- WORK REQUIRED: All lines up to and including the one that contains "Task: Click the Reverb Mix knob" are to be transcribed exactly, starting from the first line of the records.

DATA TO EXAMINE section start

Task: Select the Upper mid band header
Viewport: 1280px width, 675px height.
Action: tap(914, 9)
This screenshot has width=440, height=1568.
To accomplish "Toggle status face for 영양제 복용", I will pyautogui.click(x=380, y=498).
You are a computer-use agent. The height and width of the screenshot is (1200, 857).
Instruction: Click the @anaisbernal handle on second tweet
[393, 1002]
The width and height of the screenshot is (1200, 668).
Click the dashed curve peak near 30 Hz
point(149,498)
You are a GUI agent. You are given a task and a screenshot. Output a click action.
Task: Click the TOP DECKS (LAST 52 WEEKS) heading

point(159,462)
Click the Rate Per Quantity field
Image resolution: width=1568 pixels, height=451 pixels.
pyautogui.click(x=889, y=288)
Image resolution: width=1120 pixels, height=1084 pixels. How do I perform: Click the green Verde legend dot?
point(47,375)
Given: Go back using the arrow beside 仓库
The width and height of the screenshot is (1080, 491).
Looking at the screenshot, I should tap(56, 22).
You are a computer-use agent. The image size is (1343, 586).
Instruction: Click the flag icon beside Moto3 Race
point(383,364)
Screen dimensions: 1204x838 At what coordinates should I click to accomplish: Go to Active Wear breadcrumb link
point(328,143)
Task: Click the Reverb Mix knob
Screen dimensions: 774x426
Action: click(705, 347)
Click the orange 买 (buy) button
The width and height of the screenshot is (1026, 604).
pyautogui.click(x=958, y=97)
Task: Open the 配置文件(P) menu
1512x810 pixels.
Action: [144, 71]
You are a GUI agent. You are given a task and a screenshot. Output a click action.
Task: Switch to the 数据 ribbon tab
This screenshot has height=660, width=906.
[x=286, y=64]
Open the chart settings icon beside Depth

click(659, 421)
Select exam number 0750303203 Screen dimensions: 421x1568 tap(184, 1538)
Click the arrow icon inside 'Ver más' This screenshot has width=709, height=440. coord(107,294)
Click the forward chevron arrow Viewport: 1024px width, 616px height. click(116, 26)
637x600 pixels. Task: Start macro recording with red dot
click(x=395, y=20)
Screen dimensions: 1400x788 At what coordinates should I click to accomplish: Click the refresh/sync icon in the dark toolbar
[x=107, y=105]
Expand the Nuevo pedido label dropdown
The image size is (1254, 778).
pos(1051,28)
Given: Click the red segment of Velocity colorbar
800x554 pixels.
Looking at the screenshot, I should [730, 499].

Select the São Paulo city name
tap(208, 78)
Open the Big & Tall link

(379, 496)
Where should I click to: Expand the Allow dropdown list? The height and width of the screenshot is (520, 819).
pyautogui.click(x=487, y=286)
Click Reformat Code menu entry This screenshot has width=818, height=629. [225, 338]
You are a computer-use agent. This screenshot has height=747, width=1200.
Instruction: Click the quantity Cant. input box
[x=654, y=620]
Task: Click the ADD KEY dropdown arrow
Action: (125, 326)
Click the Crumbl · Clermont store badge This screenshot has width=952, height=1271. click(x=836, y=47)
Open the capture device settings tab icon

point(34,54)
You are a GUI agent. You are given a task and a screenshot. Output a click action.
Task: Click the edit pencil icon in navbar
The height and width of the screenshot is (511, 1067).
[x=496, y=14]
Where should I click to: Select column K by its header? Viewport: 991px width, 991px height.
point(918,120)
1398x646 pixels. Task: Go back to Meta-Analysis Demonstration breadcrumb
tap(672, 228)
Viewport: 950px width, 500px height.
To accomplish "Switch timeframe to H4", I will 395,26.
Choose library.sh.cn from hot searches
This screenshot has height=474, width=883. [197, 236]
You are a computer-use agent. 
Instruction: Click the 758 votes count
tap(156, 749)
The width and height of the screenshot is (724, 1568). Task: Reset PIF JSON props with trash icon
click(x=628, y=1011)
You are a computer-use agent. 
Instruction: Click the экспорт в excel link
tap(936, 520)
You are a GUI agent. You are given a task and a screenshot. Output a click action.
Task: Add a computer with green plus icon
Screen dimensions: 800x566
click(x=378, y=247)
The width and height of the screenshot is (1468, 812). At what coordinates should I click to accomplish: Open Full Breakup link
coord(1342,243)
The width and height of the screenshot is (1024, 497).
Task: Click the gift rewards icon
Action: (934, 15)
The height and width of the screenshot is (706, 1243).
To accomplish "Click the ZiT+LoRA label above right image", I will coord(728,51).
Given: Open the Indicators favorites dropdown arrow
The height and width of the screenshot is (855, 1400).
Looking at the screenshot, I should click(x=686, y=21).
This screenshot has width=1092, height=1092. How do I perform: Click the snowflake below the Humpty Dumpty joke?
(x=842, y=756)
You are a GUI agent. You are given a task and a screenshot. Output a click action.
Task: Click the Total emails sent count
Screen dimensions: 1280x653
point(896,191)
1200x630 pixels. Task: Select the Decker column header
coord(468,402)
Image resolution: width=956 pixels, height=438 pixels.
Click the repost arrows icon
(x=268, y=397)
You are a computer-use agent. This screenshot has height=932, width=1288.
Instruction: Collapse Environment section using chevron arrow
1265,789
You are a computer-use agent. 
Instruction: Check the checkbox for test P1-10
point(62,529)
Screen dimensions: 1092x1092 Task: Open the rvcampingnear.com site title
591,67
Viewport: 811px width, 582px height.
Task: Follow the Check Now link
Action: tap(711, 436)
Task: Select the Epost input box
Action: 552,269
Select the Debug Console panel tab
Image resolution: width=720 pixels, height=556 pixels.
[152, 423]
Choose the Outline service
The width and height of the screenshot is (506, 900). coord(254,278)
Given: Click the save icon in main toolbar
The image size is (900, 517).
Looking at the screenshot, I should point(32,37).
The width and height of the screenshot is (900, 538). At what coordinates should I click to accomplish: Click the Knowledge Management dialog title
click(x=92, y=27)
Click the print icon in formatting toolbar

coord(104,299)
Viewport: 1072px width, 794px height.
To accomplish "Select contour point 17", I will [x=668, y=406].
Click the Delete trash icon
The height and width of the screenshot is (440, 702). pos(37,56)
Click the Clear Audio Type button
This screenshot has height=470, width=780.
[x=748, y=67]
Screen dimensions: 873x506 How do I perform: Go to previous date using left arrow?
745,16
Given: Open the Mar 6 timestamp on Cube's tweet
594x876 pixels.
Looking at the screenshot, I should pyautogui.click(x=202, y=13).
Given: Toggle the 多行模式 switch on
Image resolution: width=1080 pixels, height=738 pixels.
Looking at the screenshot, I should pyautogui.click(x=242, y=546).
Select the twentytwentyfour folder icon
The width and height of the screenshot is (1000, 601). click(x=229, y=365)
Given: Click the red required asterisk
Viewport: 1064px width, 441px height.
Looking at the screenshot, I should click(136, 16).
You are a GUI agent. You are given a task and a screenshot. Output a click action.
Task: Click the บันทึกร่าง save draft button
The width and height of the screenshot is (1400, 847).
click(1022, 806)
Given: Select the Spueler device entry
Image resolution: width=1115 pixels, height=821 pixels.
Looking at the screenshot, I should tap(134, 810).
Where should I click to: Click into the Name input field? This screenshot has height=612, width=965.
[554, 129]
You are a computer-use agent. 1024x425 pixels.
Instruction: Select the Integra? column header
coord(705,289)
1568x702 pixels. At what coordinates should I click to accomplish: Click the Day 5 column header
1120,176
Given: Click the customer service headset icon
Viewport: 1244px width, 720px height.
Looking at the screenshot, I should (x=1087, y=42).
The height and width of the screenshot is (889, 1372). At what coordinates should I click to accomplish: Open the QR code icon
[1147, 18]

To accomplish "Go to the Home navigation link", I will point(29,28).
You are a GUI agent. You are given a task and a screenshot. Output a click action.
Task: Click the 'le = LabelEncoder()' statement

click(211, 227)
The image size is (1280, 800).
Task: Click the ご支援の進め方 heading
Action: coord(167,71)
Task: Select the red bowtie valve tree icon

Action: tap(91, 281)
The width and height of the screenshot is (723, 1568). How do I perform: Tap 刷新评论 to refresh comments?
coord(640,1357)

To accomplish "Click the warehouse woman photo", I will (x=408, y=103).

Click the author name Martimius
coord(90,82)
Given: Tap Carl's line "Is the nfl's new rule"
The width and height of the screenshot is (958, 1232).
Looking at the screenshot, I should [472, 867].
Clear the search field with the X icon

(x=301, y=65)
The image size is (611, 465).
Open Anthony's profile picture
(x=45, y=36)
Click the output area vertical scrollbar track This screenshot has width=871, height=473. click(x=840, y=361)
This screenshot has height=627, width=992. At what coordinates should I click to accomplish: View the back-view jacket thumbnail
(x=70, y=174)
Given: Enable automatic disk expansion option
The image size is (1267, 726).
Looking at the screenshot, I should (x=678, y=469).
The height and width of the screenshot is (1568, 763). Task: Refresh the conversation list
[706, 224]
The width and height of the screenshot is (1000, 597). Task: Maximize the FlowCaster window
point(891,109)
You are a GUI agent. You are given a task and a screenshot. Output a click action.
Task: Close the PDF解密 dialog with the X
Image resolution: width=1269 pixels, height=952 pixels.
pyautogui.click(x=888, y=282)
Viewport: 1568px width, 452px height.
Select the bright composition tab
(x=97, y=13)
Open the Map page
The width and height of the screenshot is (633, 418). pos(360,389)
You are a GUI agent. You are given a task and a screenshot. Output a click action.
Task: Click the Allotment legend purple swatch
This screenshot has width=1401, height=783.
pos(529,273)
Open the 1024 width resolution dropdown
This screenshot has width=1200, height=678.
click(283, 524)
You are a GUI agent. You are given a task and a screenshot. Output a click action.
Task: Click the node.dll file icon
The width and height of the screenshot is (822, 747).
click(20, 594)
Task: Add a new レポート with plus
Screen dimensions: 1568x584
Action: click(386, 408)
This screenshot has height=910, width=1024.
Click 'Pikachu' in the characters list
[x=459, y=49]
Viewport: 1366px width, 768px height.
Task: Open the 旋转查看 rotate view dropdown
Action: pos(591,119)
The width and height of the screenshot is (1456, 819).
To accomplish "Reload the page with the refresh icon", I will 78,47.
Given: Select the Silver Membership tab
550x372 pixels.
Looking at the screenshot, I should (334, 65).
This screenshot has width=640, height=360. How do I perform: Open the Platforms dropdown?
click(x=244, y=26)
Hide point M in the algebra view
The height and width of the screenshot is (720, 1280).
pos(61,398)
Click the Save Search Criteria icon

DATA TO EXAMINE section end

- WRITTEN REPLY:
Task: Select the Upper mid band header
Viewport: 1280px width, 675px height.
Action: tap(914, 9)
This screenshot has width=440, height=1568.
To accomplish "Toggle status face for 영양제 복용", I will pyautogui.click(x=380, y=498).
You are a computer-use agent. The height and width of the screenshot is (1200, 857).
Instruction: Click the @anaisbernal handle on second tweet
[393, 1002]
The width and height of the screenshot is (1200, 668).
Click the dashed curve peak near 30 Hz
point(149,498)
You are a GUI agent. You are given a task and a screenshot. Output a click action.
Task: Click the TOP DECKS (LAST 52 WEEKS) heading

point(159,462)
Click the Rate Per Quantity field
Image resolution: width=1568 pixels, height=451 pixels.
pyautogui.click(x=889, y=288)
Image resolution: width=1120 pixels, height=1084 pixels. How do I perform: Click the green Verde legend dot?
point(47,375)
Given: Go back using the arrow beside 仓库
The width and height of the screenshot is (1080, 491).
Looking at the screenshot, I should tap(56, 22).
You are a computer-use agent. The image size is (1343, 586).
Instruction: Click the flag icon beside Moto3 Race
point(383,364)
Screen dimensions: 1204x838 At what coordinates should I click to accomplish: Go to Active Wear breadcrumb link
point(328,143)
Task: Click the Reverb Mix knob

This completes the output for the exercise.